> WORK TASK: Go to the line holding "Open the 创新科技 menu item" in the entries below and write out exactly every line down to and including the line holding "Task: Click the hugetlb.2MB.rsvd.current".

[Start of section]

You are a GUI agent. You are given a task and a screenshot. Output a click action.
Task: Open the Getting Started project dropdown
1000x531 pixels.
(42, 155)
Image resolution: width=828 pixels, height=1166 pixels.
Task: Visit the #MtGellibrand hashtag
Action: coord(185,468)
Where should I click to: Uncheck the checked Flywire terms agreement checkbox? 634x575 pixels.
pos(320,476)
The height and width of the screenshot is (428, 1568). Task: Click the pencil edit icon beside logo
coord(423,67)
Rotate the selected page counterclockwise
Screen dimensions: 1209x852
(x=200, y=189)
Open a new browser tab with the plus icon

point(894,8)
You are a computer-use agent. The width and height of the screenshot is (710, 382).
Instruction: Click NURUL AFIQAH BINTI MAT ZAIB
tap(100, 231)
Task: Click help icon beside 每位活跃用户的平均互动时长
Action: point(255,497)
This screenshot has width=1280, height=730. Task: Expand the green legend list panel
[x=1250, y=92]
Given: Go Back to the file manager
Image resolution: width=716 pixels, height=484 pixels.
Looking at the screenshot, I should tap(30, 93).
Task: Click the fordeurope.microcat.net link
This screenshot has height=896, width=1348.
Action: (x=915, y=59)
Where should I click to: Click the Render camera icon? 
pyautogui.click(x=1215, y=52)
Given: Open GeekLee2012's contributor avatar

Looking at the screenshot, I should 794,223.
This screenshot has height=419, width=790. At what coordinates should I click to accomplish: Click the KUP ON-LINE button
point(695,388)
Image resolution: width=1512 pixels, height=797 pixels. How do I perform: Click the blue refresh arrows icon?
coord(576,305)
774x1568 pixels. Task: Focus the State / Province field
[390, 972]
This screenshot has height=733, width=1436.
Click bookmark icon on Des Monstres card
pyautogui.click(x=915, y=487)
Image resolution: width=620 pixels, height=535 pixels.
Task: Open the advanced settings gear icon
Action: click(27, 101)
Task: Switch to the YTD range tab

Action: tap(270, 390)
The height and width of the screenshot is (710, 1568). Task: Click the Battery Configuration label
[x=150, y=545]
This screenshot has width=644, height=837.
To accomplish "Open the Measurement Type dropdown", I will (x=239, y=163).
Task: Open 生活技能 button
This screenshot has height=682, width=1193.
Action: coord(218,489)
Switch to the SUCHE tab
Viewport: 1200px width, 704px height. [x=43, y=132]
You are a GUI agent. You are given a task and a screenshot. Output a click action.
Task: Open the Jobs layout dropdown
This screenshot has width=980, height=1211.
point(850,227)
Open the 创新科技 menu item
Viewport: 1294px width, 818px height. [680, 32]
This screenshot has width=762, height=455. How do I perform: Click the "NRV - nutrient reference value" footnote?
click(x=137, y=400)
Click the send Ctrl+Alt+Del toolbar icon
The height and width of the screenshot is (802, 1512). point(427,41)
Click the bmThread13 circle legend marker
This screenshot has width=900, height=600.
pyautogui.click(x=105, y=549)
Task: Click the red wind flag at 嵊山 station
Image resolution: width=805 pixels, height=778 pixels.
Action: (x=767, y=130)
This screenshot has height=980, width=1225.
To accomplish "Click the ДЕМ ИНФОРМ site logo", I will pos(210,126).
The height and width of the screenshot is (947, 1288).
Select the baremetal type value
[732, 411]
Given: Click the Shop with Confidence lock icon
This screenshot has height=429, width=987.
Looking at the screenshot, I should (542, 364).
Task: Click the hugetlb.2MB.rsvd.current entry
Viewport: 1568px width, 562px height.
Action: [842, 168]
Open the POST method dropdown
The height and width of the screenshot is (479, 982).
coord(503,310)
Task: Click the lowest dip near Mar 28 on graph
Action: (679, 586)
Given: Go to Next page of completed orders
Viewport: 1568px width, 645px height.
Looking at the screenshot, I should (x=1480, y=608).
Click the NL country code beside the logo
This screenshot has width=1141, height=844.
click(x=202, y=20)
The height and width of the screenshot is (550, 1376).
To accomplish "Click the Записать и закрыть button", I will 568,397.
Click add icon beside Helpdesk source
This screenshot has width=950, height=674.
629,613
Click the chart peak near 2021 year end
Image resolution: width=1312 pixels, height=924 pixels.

[End of section]

> WRITTEN RESPONSE:
Open the 创新科技 menu item
Viewport: 1294px width, 818px height. [680, 32]
This screenshot has width=762, height=455. How do I perform: Click the "NRV - nutrient reference value" footnote?
click(x=137, y=400)
Click the send Ctrl+Alt+Del toolbar icon
The height and width of the screenshot is (802, 1512). point(427,41)
Click the bmThread13 circle legend marker
This screenshot has width=900, height=600.
pyautogui.click(x=105, y=549)
Task: Click the red wind flag at 嵊山 station
Image resolution: width=805 pixels, height=778 pixels.
Action: (x=767, y=130)
This screenshot has height=980, width=1225.
To accomplish "Click the ДЕМ ИНФОРМ site logo", I will pos(210,126).
The height and width of the screenshot is (947, 1288).
Select the baremetal type value
[732, 411]
Given: Click the Shop with Confidence lock icon
This screenshot has height=429, width=987.
Looking at the screenshot, I should (542, 364).
Task: Click the hugetlb.2MB.rsvd.current entry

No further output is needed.